A load logging truck pulls into the Enviva biomass wood pellet plant in Northampton, North Carolina. Image courtesy of the Dogwood Alliance / NRDC.

To tell this story, Glenn and I recognized we needed more than a long, involved narrative — though I produced one. We needed visuals: interactive graphics, photographs, another video produced by the super-talented Manon Verchot. It’s all here. Including this YouTube video. It’s a compelling package and a rather grim reality. There is a potential bright spot in The Netherlands where public support against biomass for energy and heat is high, and the Dutch government — a major user of biomass instead of coal — has been urged by an independent advisory commission to phase out its use of biomass. Some advocates hope that if the Dutch government acts, other EU nations may just follow suit.

In the meantime, the biomass industry continues to pile up whole trees for pelletizing along with record profits.


In 2017 demand for industrial wood pellets exceeded 14 million tons. By 2027, demand is expected to more than double to over 36 million tons. The biggest increases in biomass burning by 2027 are expected in Europe, Japan and South Korea, with newly targeted source forests in Brazil, Mozambique and Australia. Image courtesy of Environmental Paper Network

Environment  Mongabay: As investment giant BlackRock pulls back from coal, NGOs urge the same for biomass energy

Drax coal-fired power station

The four eastern cooling towers at the Drax coal-fired power station in North Yorkshire, United Kingdom. Image: Jono Brennan, CC BY-SA 2.0

This story came to me directly as a result of my coverage of the biomass-for-energy story over the past two years. Biofuelwatch, an environmental group, had organized a global group of NGOs to appeal to the world’s largest asset manager, BlackRock, to pull its 5 percent stake in the world’s largest energy-generating plant using wood pellets.

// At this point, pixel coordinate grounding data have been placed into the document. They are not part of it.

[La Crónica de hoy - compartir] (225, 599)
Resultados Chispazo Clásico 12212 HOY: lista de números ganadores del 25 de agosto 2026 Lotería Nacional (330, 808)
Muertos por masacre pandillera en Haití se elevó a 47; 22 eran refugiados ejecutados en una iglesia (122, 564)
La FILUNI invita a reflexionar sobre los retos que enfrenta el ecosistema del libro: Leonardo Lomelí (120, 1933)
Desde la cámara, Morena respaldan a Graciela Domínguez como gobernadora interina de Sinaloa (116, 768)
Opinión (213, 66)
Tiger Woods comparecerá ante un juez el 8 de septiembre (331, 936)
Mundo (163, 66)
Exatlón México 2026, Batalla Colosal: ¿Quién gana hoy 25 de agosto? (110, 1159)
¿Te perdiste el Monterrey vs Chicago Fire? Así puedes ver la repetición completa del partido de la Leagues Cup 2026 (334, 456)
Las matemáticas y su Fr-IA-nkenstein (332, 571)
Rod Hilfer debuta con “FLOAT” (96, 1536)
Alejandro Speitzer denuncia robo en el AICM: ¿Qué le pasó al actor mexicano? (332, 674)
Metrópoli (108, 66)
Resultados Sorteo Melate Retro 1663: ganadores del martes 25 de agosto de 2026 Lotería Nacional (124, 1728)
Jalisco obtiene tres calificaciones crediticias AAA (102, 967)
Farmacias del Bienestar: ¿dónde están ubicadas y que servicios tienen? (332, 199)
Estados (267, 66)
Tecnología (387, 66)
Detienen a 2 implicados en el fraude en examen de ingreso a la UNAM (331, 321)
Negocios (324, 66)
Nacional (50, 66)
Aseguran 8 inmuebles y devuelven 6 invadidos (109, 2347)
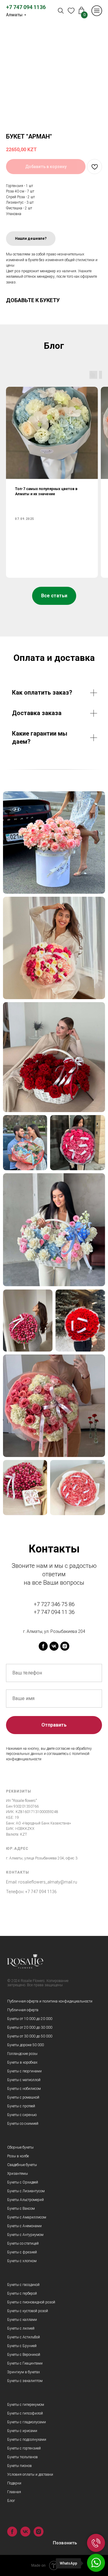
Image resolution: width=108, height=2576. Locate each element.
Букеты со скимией (22, 2123)
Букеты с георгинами (24, 2071)
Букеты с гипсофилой (25, 2413)
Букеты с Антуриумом (25, 2235)
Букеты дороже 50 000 (25, 2045)
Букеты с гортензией (24, 2448)
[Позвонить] (96, 2543)
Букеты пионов (19, 2466)
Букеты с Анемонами (24, 2226)
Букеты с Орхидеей (22, 2182)
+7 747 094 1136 (26, 7)
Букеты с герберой (22, 2293)
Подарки (14, 2483)
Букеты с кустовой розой (27, 2311)
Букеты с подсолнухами (26, 2439)
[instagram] (64, 1646)
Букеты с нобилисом (24, 2089)
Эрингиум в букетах (23, 2372)
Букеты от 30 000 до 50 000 (29, 2036)
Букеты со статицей (23, 2243)
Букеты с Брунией (22, 2346)
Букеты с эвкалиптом (25, 2381)
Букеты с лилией (20, 2328)
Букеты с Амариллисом (26, 2217)
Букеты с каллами (22, 2320)
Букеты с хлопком (22, 2261)
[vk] (54, 1646)
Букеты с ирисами (22, 2431)
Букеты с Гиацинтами (25, 2363)
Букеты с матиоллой (23, 2080)
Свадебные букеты (22, 2165)
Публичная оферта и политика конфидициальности (49, 2001)
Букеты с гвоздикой (23, 2285)
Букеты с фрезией (22, 2252)
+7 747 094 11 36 (54, 1612)
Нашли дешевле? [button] (30, 238)
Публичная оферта (22, 2010)
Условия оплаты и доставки (30, 2474)
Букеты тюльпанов (22, 2457)
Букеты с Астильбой (23, 2337)
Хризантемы (17, 2173)
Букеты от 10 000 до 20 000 (29, 2019)
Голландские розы (22, 2054)
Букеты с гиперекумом (25, 2404)
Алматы (14, 14)
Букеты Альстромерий (25, 2200)
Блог (11, 2501)
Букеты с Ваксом (21, 2208)
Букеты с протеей (21, 2106)
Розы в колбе (18, 2156)
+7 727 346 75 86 (54, 1604)
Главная (14, 2492)
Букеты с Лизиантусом (26, 2191)
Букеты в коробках (22, 2062)
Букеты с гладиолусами (26, 2422)
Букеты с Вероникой (23, 2354)
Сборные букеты (20, 2147)
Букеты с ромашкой (23, 2097)
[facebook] (43, 1646)
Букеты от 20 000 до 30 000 (29, 2027)
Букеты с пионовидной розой (31, 2302)
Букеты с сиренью (22, 2115)
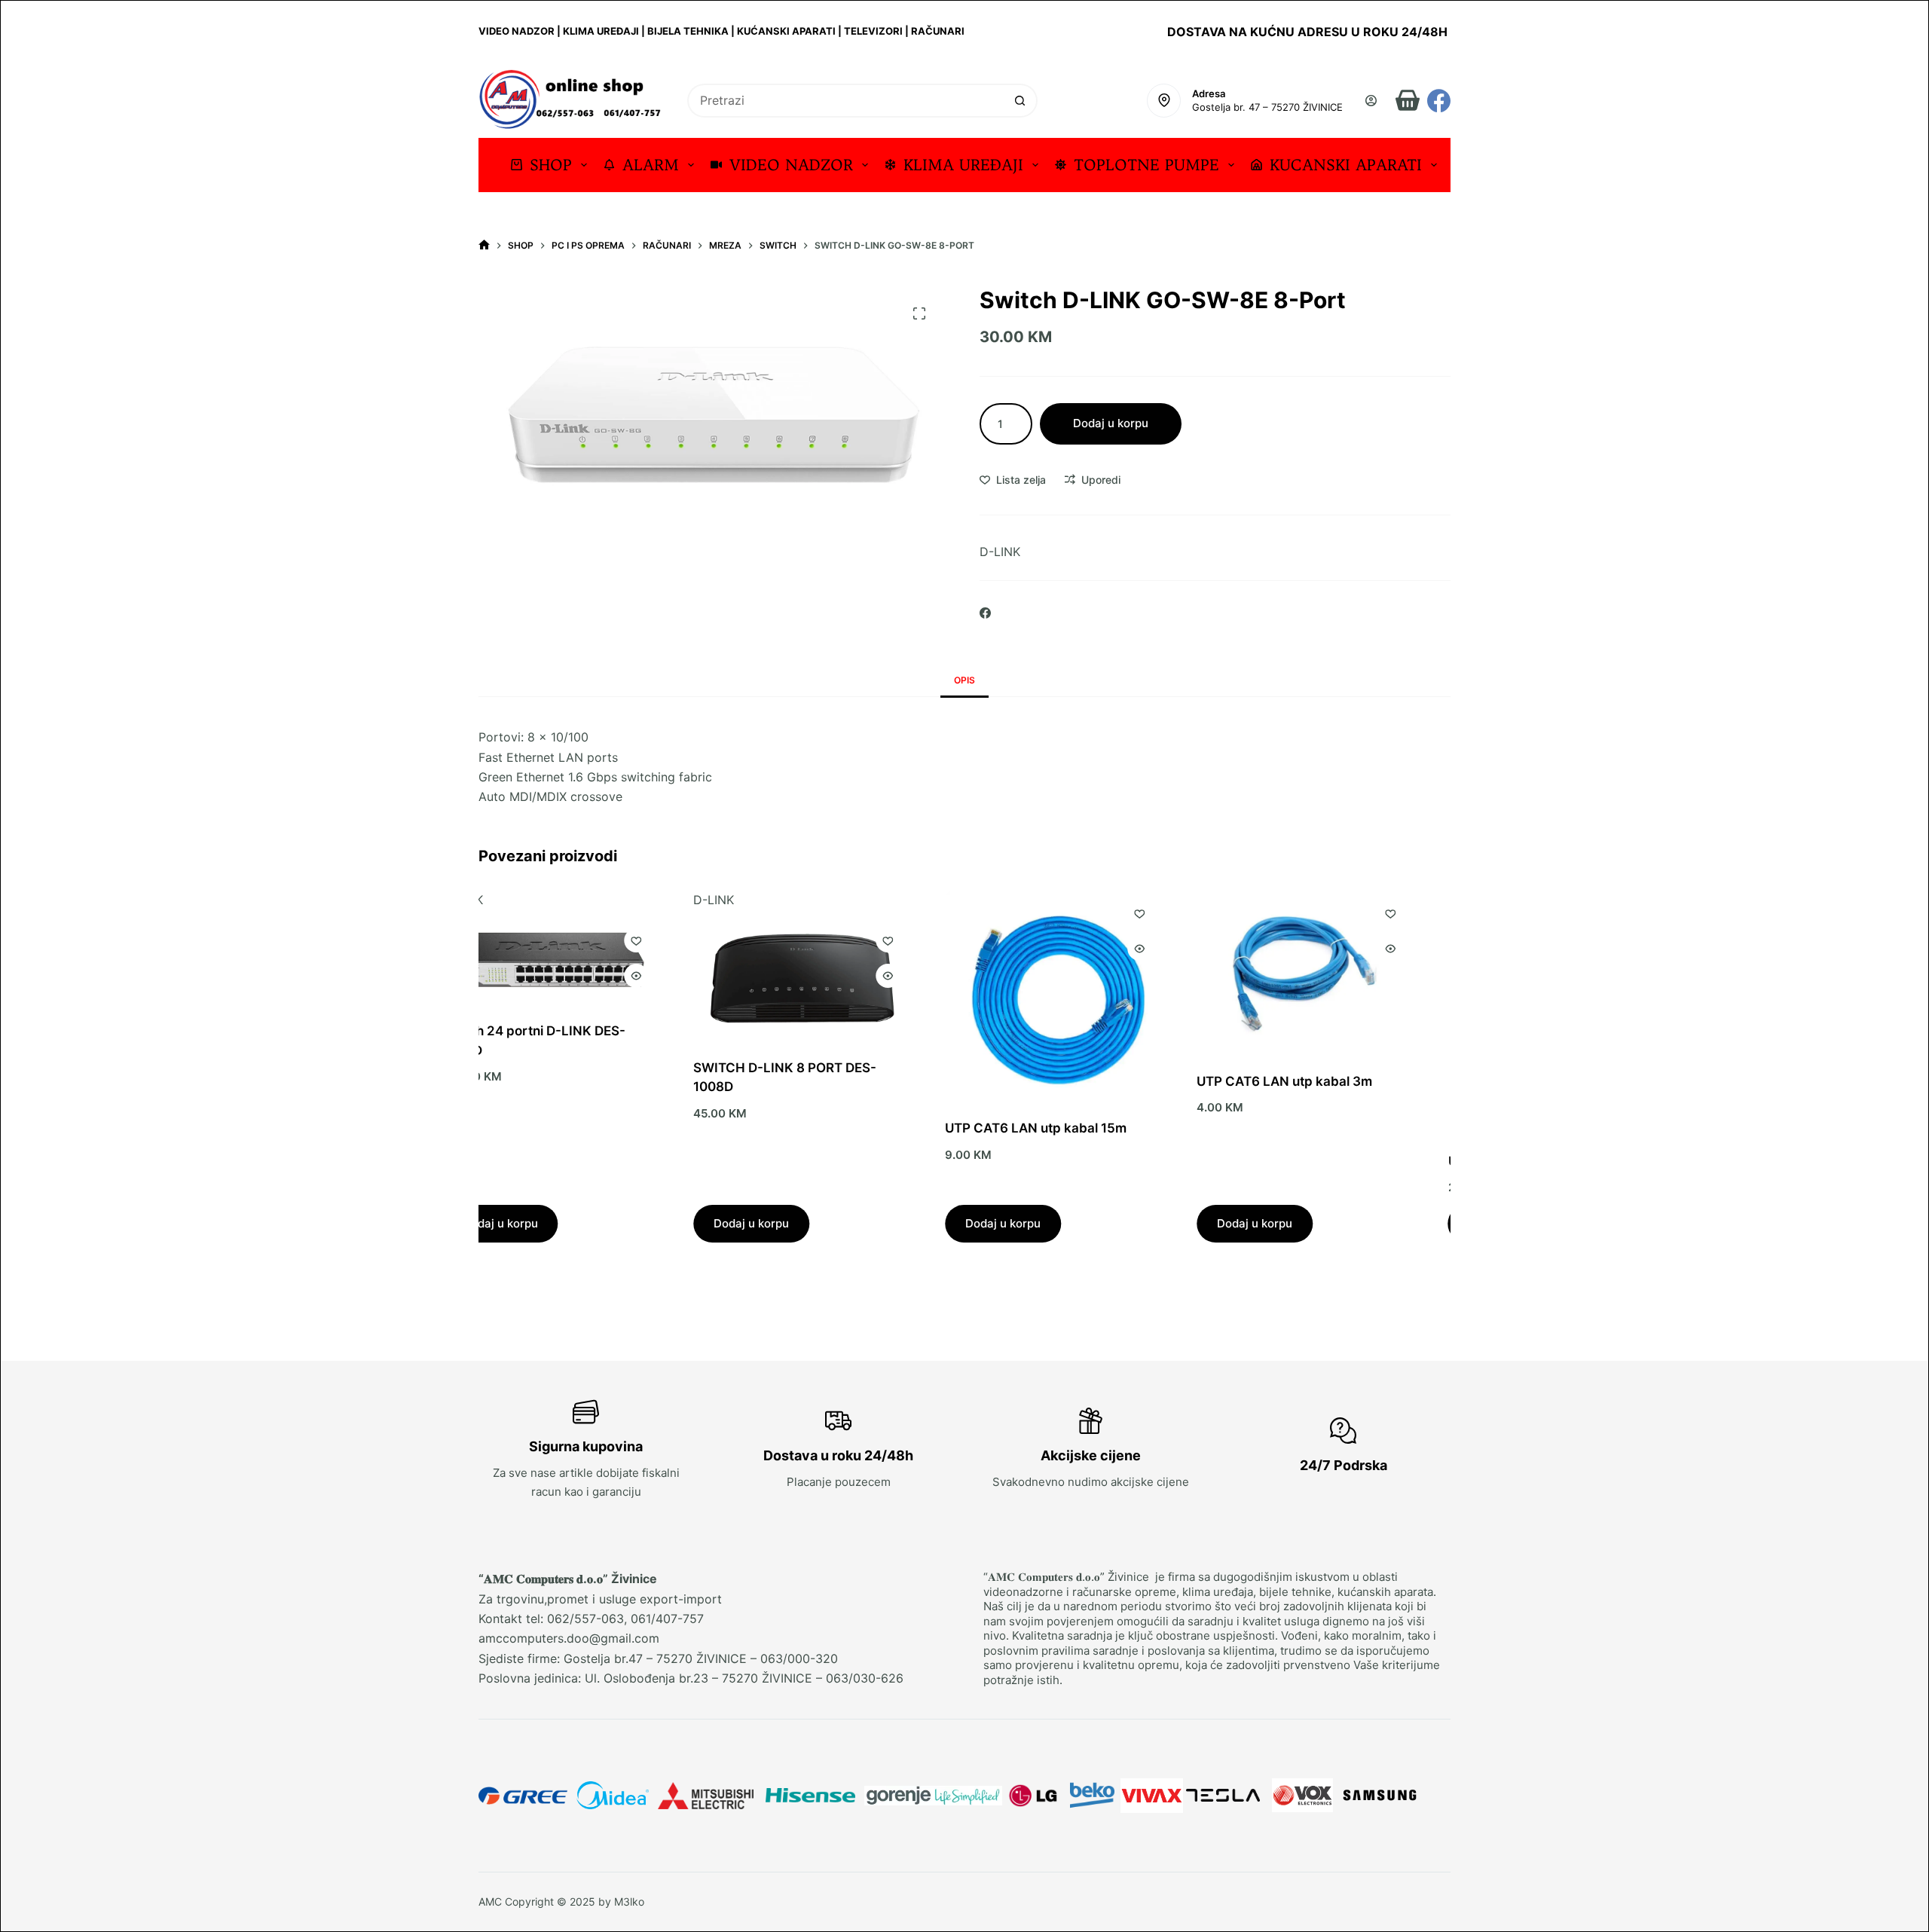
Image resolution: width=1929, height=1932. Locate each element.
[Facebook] (1439, 100)
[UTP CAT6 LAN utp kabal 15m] (868, 995)
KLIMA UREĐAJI (963, 164)
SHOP (551, 164)
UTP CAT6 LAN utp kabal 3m (1098, 1081)
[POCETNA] (484, 245)
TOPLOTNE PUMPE (1146, 164)
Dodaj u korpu (1110, 423)
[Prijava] (1371, 100)
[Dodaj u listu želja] (701, 940)
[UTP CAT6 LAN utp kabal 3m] (1119, 971)
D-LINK (1000, 551)
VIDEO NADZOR (791, 164)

Millions of tons of pellets are produced annually largely Southeastern US forests.

The underlying goal? If the world is going to dramatically reduce its use of fossil fuels, large investment companies like BlackRock need to divest hundreds of billions of dollars in oil, gas, coal and biomass, and ramp up investment in genuine zero-carbon wind and solar energy.

The company in question is one of I’ve about often; Drax, the United Kingdom’s largest energy provider. I interviewed its CEO at COP25 in Madrid, Spain, in mid-December in a fairly contentious encounter following a presentation in which no questions from the audience were allowed.

Thanks to Mongabay editor Morgan Erikson-Davis for her careful attention to detail. And thanks to my Mongabay colleague Erik Hoffner for arranging for the story to be republished here with the environmental news site Eco-Business.

Those stacks and stacks of tree trunks collected from eastern North Carolina private land and tree farms before being turned into wood pellets bound for the UK? Most were once part of thriving forests and intact, biodiverse ecosystem.